Zhizn Natsionalnostei, No. 8, March 9, 1919
1. The reference is to the All-Russian Conference of Soviets of Workers' and Soldiers' Deputies convened by the Executive Committee of the Petrograd Soviet and held in Petrograd, March 29 to April 3, 1917.
2. Pravda (Truth)—a daily Bolshevik workers' newspaper founded on the instructions of V. I. Lenin and on the initiative of J. V. Stalin, and published in St. Petersburg from April 22, 1912, to July 8, 1914. It resumed publication after the February Revolution, on March 5, 1917, as the Central Organ of the Bolshevik Party. On March 15, 1917, J. V. Stalinn was appointed a member of its editorial board. On his return to Russia in April 1917, V. I. Lenin took over the direction of Pravda. V. M. Molotov, Y. M. Sverdlov, M. S. Olminsky and K. N. Samoilova were among the newspaper's regular contributors. At the period referred to in the article, Pravda, in spite of the vilification and persecution to which it was subjected, contributed immensely to rallying the workers and revolutionary soldiers and peasants around the Bolshevik Party, exposed the imperialist bourgeoisie and its hangers-on, the Mensheviks and Socialist-Revolutionaries, and worked for a transition from the bourgeois-democratic revolution to a socialist revolution.
3.V. I. Lenin's April Theses — see "The Tasks of the Proletariat in the Present Revolution" (V. I. Lenin, Works, 4th Russ. ed., Vol. 24, pp. 1-7).

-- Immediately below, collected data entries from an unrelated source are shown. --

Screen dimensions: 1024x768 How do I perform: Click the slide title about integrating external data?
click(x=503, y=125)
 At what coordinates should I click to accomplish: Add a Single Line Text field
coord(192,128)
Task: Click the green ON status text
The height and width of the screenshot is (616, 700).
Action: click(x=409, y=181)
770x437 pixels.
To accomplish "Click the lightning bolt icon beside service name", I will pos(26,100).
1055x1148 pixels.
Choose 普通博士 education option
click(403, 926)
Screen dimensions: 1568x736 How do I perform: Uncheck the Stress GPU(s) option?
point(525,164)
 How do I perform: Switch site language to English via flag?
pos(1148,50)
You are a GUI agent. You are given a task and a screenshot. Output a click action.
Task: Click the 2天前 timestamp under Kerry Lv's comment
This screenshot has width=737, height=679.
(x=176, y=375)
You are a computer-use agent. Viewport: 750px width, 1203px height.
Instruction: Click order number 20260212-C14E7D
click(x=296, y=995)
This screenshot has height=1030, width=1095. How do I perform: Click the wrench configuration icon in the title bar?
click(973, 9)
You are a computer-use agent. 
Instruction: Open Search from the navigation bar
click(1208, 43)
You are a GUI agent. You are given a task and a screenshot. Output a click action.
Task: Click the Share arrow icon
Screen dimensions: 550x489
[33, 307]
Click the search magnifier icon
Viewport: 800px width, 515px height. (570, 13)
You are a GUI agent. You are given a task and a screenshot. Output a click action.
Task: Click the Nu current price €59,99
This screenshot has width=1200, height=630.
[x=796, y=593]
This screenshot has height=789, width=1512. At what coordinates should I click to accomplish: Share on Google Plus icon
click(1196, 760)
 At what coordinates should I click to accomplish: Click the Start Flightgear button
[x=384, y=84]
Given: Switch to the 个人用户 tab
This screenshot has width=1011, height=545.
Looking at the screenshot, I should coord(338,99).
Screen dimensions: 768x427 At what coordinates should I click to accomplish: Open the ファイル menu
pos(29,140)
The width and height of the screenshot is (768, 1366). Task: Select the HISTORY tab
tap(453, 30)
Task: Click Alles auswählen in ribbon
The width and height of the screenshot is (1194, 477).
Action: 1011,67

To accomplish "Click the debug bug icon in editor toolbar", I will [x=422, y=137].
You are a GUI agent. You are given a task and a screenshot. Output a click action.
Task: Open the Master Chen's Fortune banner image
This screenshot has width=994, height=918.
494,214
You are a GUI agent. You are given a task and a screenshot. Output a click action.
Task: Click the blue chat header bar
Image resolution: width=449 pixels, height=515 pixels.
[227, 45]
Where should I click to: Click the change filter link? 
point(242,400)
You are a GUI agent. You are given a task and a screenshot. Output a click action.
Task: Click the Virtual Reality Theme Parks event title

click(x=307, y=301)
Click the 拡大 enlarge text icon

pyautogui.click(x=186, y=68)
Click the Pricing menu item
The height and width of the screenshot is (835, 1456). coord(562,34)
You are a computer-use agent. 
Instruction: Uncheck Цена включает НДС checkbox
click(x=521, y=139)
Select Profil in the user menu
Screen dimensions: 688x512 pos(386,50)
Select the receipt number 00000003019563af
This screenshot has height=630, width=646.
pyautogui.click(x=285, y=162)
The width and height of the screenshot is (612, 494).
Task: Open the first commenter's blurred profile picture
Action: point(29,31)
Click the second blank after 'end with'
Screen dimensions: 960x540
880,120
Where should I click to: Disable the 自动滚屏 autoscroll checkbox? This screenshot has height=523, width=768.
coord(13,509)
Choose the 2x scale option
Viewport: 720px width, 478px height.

4. The international conference of revolutionary socialist parties was held in Moscow, March 2-6, 1919, and was attended by 52 delegates from the major countries of Europe and America. V. I. Lenin, J. V. Stalin and V. V. Vorovsky were among the delegates from the Russian Communist Party. The conference proclaimed itself the First Congress of the Communist International. The central item of the agenda was V. I. Lenin's report on bourgeois democracy and the dictatorship of the proletariat. The congress elected the Executive Committee of the Third, Communist International.